Rapid Fire Presentation 36th TROG Cancer Research Annual Scientific Meeting 2024

Multidisciplinary, patient informed and patient centred research:The "problem" that informed the "Remove the mask" program of research  (#47)

Puma Sundaresan 1 2
  1. The University of Sydney, Sydney, NSW, Australia
  2. Sydney West Radiation Oncology Network, Sydney, NSW, Australia

Background: Head and neck cancer (HNC) patients commonly undergo radiation therapy (RT) requiring thermoplastic mask immobilisation which some find distressing.  

Aims: To evaluate mask induced anxiety and distress from patient and health professional (HP) perspectives.

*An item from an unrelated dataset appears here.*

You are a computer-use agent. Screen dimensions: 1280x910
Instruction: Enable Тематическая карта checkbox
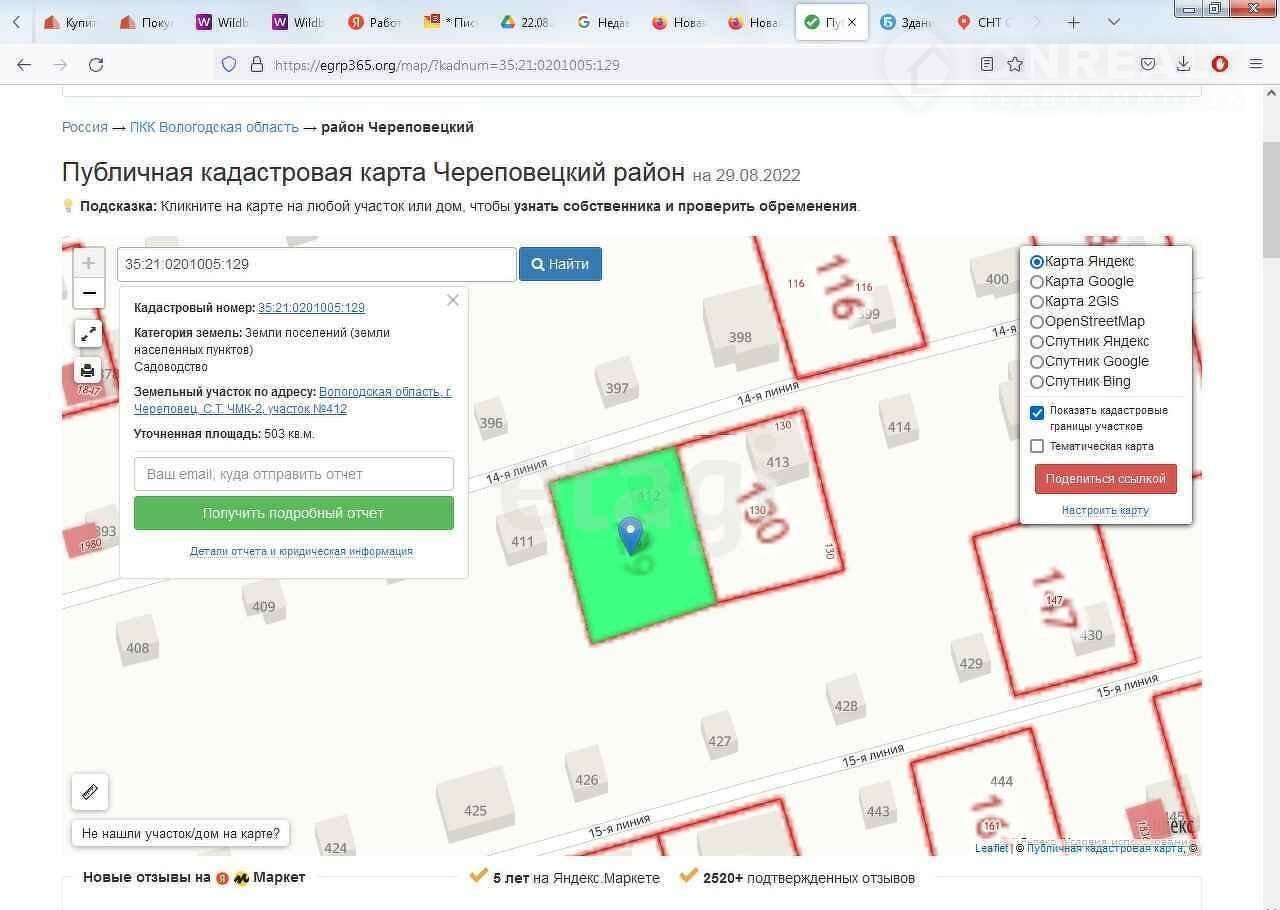pos(1037,447)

Methods: Semi-structured interviews were conducted with previously treated HNC patients recruited via multiple hospitals and social media. Interviews continued until data saturation with three further interviews conducted for member-checking purposes. Qualitative methodology with thematic analysis identified themes in the data. Semi-structured interviews were conducted with HPs involved in HNC care, including radiation oncologists, radiation therapists, nurses, and psychologists, from 9 hospitals in NSW, Australia. Framework analysis methods were used. A subsequent prospective study aimed to document the trajectory of situational anxiety during HNC treatment delivery and explore radiation therapists' ability to identify it. HNC patients completed the state-trait anxiety inventory at simulation and weekly during RT immediately before and after treatment delivery. Treating RTs independently rated their own perception of their patient's anxiety at the same time points.

Results: Patient experiences of the mask were diverse. They made cognitive appraisals of the mask and their coping abilities throughout treatment, resulting in varied levels of mask-related distress. HPs felt mask anxiety was a significant problem but easily missed. Prospective data revealed situational anxiety is indeed prevalent with 43% of patients recording clinically significant anxiety before their mask-making session. Between 30% and 43% (across time points) experienced same immediately before treatments. RTs did not reliably capture this.

Conclusion: Mask anxiety is a real and complex problem that requires a multidisciplinary approach to reduce patient distress and improve their treatment experience. Future research is required to evaluate interventions to prepare and support people with HNC, develop novel technologies to explore alternative and embed evidence-based approaches to screening and managing distress into health services.